### WHAT TO DO
Duplicate the data below line for line, without changing anything.

___ RECORDED INFORMATION

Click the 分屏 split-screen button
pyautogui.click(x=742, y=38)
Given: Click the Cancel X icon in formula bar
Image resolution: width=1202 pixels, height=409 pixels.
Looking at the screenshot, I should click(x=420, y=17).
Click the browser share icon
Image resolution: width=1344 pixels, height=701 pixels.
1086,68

______

### PROBLEM SOLUTION
Click the 分屏 split-screen button
pyautogui.click(x=742, y=38)
Given: Click the Cancel X icon in formula bar
Image resolution: width=1202 pixels, height=409 pixels.
Looking at the screenshot, I should click(x=420, y=17).
Click the browser share icon
Image resolution: width=1344 pixels, height=701 pixels.
1086,68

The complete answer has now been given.